_Quoted passage_.
--------------------------------
Jamie Lee Curtis has a simple request: Take the phrase "anti-aging" out of your vocabulary.

At the Radically Reframing Aging Summit hosted by Maria Shriver, Curtis shared her opinion on the way we talk about aging and how it should change.

“This word 'anti-aging' has to be struck,” she said. “I am pro-aging. I want to age with intelligence, and grace, and dignity, and verve, and energy.”

"I don't want to hide from it," she added.

The summit, which sought to explore growing older as "one of the greatest gifts in life," highlighted the perspectives of experts, such as doctors and professors, and celebrities, including Goldie Hawn, William Shatner and Rob Lowe.

In her discussion with Shriver, Curtis also opened up about the way she has accepted her 63-year-old body, according to Prevention magazine. One part of that? Not looking in the mirror as much.

“I’m not denying what I look like, of course I’ve seen what I look like," she said. "I am trying to live in acceptance. If I look in the mirror, it’s harder for me to be in acceptance. I’m more critical. Whereas, if I just don’t look, I’m not so worried about it.”

Curtis also opened up about the importance of natural beauty, something she's been candid about on social media recently.

Curtis is featured in the upcoming film "Everything Everywhere All At Once" and shared a photo of herself in costume, wearing a mustard yellow turtleneck, white wig and red-framed glasses. In the caption, Curtis revealed that she had simple instructions for her character's styling: "I want there to be no concealing of anything."

Curtis rejected the notion of using products that are about "hiding things," such as concealers, body shapers, fillers, procedures and more.
--------------------------------
_Data lines_.
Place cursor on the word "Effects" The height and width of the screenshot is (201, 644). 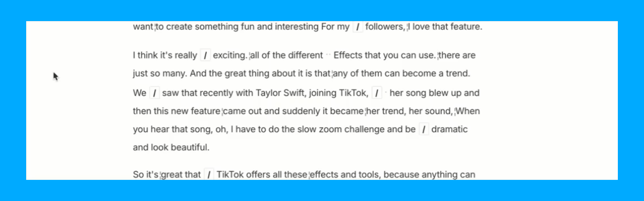350,55
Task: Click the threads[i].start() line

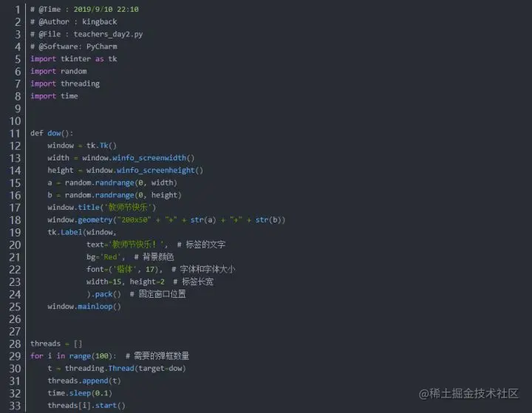Action: point(86,405)
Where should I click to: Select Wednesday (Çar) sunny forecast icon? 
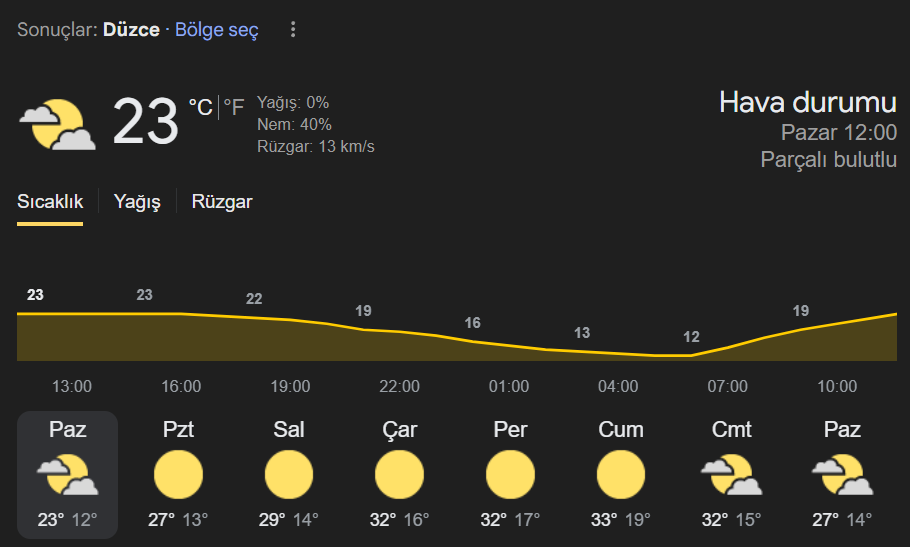(x=399, y=474)
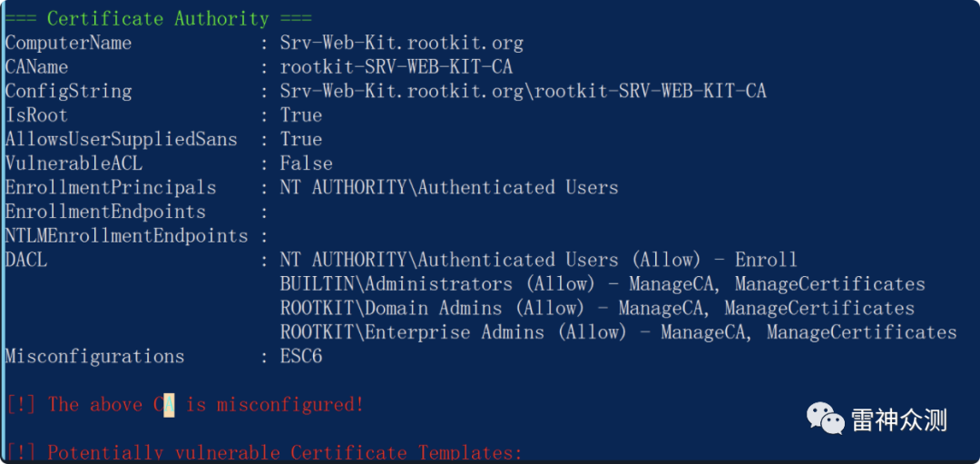Click the WeChat logo icon in the watermark
This screenshot has height=464, width=980.
(x=825, y=420)
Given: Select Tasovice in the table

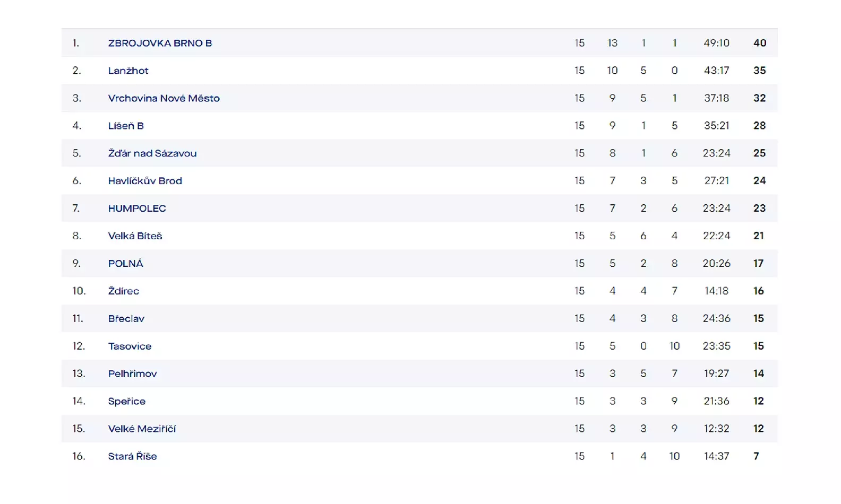Looking at the screenshot, I should pos(130,346).
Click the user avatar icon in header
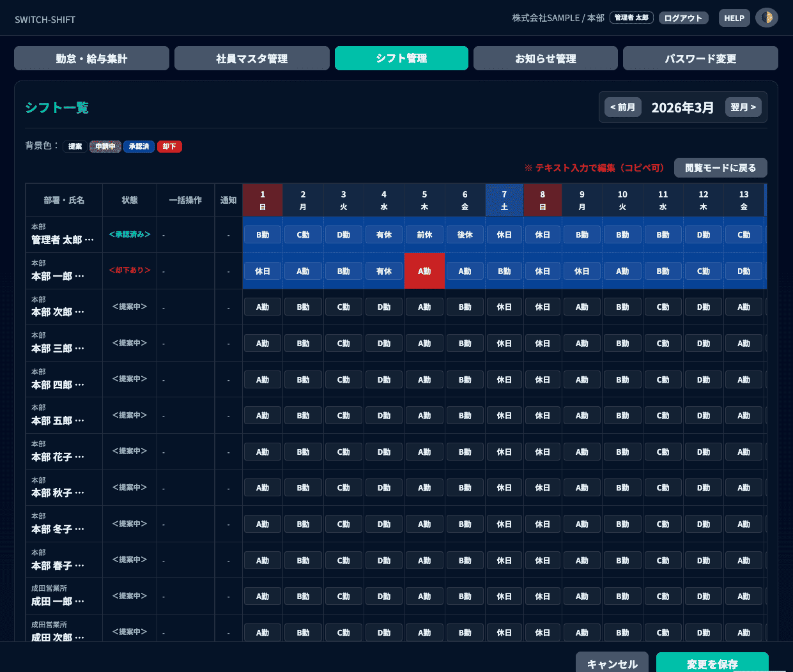Image resolution: width=793 pixels, height=672 pixels. tap(766, 18)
--------------------------------
Reproduce the stretch of the Jamie Lee Curtis article from "The summit, which" through "social media recently.", word for word.

_Task result_.
The summit, which sought to explore growing older as "one of the greatest gifts in life," highlighted the perspectives of experts, such as doctors and professors, and celebrities, including Goldie Hawn, William Shatner and Rob Lowe.

In her discussion with Shriver, Curtis also opened up about the way she has accepted her 63-year-old body, according to Prevention magazine. One part of that? Not looking in the mirror as much.

“I’m not denying what I look like, of course I’ve seen what I look like," she said. "I am trying to live in acceptance. If I look in the mirror, it’s harder for me to be in acceptance. I’m more critical. Whereas, if I just don’t look, I’m not so worried about it.”

Curtis also opened up about the importance of natural beauty, something she's been candid about on social media recently.